Populations Rohingyas à la frontière avec le Bangladesh
Populations Rohingyas à la frontière avec le Bangladesh © Reuters / Mohammad Ponir Hossain

Longtemps persécutée, une partie de la minorité rohingya est passée à la lutte armée, provoquant une répression sanglante de la junte birmane contre l'ensemble de cette communauté. Cette semaine, 110 personnes sont mortes dans une série d'attaques en six jours à peine, poussant également au moins 18.500 réfugiés à traverser la frontière vers le Bangladesh voisin depuis le 25 août, selon l'Organisation internationale des migrations. Sur les réseaux sociaux, on voit des foules terrorisées fuir des villages incendiés par l'armée birmane.

Ils sont un million de Rohingyas, une minorité musulmane, à vivre en Birmanie. Mais depuis 1982, ils n'ont même plus droit à cette nationalité, dans un État à l'écrasante majorité bouddhiste, profondément identitaire. Pour eux, pas d'accès à l'emploi, à la santé, à l'éducation : un véritable apartheid, des décennies de brimades et de stigmatisation, et depuis 2012 une répression sanglante. On parle de près de 400.000 déplacés.

Qui sont les Rohingyas ?
Qui sont les Rohingyas ? © Visactu

La justification de cette répression, c'est le fait que depuis un an, un groupe de Rohingyas a lancé une insurrection armée, en s'en prenant à des postes de police et en exécutant des collaborateurs présumés.

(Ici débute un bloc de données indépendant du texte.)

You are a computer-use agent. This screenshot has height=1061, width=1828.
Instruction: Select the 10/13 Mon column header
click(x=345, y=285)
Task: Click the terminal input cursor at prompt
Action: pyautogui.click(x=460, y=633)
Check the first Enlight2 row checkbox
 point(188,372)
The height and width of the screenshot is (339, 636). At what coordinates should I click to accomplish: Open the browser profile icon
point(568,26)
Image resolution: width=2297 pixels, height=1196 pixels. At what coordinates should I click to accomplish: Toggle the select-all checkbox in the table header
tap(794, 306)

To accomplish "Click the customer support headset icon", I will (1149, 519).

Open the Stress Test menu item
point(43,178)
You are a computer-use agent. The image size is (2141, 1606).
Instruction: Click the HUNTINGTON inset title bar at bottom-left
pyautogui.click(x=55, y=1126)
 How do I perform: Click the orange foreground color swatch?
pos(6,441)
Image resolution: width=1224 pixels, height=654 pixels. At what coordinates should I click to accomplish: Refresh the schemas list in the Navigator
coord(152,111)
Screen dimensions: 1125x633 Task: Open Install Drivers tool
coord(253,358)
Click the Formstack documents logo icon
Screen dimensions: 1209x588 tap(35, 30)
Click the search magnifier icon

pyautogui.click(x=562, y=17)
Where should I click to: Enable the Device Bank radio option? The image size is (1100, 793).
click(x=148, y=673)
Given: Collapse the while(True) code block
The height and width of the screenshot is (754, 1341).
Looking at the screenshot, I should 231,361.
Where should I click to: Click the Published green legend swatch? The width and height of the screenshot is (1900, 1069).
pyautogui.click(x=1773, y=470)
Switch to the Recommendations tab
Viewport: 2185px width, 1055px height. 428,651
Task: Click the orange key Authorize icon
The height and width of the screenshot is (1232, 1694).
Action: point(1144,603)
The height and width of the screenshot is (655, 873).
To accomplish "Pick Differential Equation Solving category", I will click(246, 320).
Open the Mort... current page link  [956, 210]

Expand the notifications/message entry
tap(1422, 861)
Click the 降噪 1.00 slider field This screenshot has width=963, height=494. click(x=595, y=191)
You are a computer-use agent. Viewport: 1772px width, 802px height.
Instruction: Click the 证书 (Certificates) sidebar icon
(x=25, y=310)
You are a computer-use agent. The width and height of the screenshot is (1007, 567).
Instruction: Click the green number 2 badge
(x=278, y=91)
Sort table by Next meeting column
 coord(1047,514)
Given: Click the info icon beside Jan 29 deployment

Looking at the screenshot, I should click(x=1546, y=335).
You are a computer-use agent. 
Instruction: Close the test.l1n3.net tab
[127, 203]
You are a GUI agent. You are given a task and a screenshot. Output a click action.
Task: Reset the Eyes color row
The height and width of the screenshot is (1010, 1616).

Cette rébellion a décuplé la fureur de l'armée birmane, dont les représailles envers les Rohingyas s'apparentent à un nettoyage ethnique, selon l'ONU.

Ironie du sort, le pouvoir birman est notamment représenté par l'ancienne dissidente Aung An Suu Kyi (porte-parole de la Présidence), lauréate du prix Nobel de la Paix en 1991. Elle soutient la ligne dure du pouvoir et de l'armée et dénonce les "terroristes" rohingyas, qu'elle accuse d'utiliser des enfants soldats et de mettre le feu à des villages.